正确答案是:D: 我们一般使得保留的前k个主成分累计能够解释数据80%以上的变异。
专业分析:
A: 错误。主成分分析(PCA)的本质是通过线性变换将原始变量转换为一组新的、不相关的变量(即主成分),这些新变量按照解释方差的大小排列。PCA并不涉及找到解释变量的公共因子和特殊因子,这属于因子分析的范畴。
B: 错误。在主成分分析中,对应最大特征值的特征向量,其方向是协方差矩阵变异最大的方向,而不是最小的方向。PCA的目标是找到数据中方差最大的方向,并将其作为第一主成分。
C: 错误。
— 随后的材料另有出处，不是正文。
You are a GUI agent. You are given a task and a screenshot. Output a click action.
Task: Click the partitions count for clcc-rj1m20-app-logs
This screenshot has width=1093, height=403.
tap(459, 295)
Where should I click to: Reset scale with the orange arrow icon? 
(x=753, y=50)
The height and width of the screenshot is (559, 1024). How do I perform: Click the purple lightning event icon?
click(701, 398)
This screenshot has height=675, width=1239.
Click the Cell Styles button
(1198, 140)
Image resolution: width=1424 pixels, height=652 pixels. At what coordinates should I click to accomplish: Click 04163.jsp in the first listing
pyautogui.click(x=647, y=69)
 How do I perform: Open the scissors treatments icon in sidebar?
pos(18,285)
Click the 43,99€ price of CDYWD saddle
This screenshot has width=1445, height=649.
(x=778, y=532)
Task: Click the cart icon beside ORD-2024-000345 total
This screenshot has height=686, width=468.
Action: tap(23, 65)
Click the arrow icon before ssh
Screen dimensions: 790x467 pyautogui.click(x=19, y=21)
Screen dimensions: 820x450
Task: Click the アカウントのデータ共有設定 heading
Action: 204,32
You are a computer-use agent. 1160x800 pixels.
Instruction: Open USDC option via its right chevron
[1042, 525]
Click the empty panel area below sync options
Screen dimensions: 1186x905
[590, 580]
我们通常保留的主成分的数量不仅仅取决于特征根之和大于1,还需要考虑这些主成分能够解释的数据总变异比例。特征根大于1的原则在因子分析中有时会被采用,但在PCA中更常用的是累计解释方差的比例。
D: 正确。在实际应用中,我们通常选择前k个主成分,使得这些主成分能够解释数据总变异的80%以上。这个比例可以根据具体情况调整,但80%是一个常见的经验值,能够在减少维度的同时保留大部分数据信息。